Feinde Roms
Hannibal Barkas (247-183 v.u.Z.) - karthagischer Feldherr im 2. Punischen Krieg
(218-201 v.u.Z.)
Hannibal überraschte die Römer mit seiner
spektakulären Alpenüberquerung nach Oberitalien und brachte sie mit der
Vernichtung des römischen Heeres bei Cannae (-216) an den Rand einer
katastrophalen Niederlage. Der Krieg zog sich jedoch noch weitere 14 Jahre hin
und endete mit der Niederlage Hannibals bei Zama (-202). Der Krieg mit Karthago
wirkte letztendlich als Katalysator der römischen Expansion zum Weltreich hin.
"Das große Karthago führte drei Kriege. Nach dem ersten war es noch mächtig.
Nach dem zweiten war es noch bewohnbar. Nach dem dritten war es nicht mehr
aufzufinden."
Bertolt Brecht, Offener Brief an die
deutschen Künstler und Schriftsteller, 1951

Vercingetorix (82-46 v.u.Z.) - keltischer Fürst der Averner,
Anführer des gallischen Aufstandes gegen Cäsar
Im Jahr 52 v.u.Z. begann ein Aufstand der gallischen Stämme gegen die Römer
unter dem Anführer Vercingetorix. Vor Alesia kam es zur
Entscheidungsschlacht. Der Hasardeur Cäsar setzte alles auf ein Karte und ließ
einen 24 km langen doppelten Umfassungsring um Alesia bauen und schloß
Vecingetorix ein. Durch ein außerhalb stehendes keltisches Entsatzheer war er
dadurch ein belagerter Belagerer.
"Caesars waghalsige Vabanque-Spekulation ging auf. Er hatte mit der geringen
Ausdauer seiner Gegner gerechnet, ihrer Unfähigkeit, ein langfristiges
Belagerungsunternehmen zu organisieren und durchzuhalten, und natürlich auch
damit, daß Vercingetorix die Lebensmittel früher ausgehen würden als ihm
selbst." Gerhard Herm "Die Kelten - Das Volk, das aus dem Dunkel
kam" Econ-Verlag 1975
Schon am 5. Tag nach der Ankunft des keltischen Entsatzheeres tagte der
Kriegsrat und beschloß Vercingetorix nach seinem Willen an die Römer
auszuliefern. Noch bis zum Jahr 46 v.u.Z. war er Gefangener und wurde nach
Caesars Triumphzug hingerichtet.

Decebalus - letzter dakische König (85-106)
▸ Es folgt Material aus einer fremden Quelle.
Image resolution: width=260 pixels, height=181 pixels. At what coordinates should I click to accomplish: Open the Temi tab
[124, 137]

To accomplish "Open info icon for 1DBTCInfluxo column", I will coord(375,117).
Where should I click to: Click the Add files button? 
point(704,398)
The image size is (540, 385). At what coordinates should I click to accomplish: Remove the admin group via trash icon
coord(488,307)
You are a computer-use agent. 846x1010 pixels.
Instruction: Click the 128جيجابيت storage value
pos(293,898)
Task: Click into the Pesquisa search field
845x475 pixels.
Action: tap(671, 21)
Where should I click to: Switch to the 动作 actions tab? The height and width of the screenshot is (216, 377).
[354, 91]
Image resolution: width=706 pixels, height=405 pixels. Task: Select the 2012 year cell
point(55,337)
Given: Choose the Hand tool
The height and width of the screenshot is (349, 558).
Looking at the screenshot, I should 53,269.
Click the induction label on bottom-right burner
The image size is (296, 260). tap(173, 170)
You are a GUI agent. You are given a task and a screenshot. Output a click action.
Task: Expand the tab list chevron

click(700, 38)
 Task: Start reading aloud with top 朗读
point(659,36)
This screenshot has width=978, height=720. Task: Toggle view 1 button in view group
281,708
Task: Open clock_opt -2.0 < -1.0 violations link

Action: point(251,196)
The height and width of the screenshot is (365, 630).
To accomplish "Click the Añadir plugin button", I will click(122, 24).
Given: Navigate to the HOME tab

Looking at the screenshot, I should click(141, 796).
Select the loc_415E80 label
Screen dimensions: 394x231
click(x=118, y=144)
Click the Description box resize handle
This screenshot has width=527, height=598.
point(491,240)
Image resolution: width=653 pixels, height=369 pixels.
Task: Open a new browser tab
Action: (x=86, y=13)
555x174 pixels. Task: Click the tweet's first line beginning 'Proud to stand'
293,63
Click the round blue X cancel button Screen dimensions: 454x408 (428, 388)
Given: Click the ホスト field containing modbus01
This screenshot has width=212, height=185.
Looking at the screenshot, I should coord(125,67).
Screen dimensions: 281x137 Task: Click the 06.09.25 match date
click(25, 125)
Schon Mitte der achtziger Jahre des 1. Jahrhunderts, während der Donaukriege
mit dem römischen Imperium unter Kaiser Domitian, kam Decebalus auf den Thron
des dakischen Königreiches. Auslöser der Kriege waren dakische Plünderungszüge
in den römischen Donauprovinzen. Decebal war eine charismatische Persönlichkeit mit
umfasssenden militärischen und politischen Kenntnissen. Er hatte weitreichende
Verbindungen zu germanischen Stämmen im Balkangebiet und konnte im Bündnis die
römischen Armeen auf dakischem Gebiet schlagen. Dies führte zu einem für Rom
schmählichen Kompromißfrieden, der sogar Tributzahlungen und Technologietransfer
für die Daker beinhaltete. Im Jahr 98 wurde Trajan römischer Kaiser. Zur
Sicherung der römischen Balkanprovinzen, Demonstration der Stärke des
Kaiserreiches und aus Legitimationsgründen führte er 2 Kriege gegen die Daker.
Nach der dakischen Niederlage wählte Decebalus den Freitod.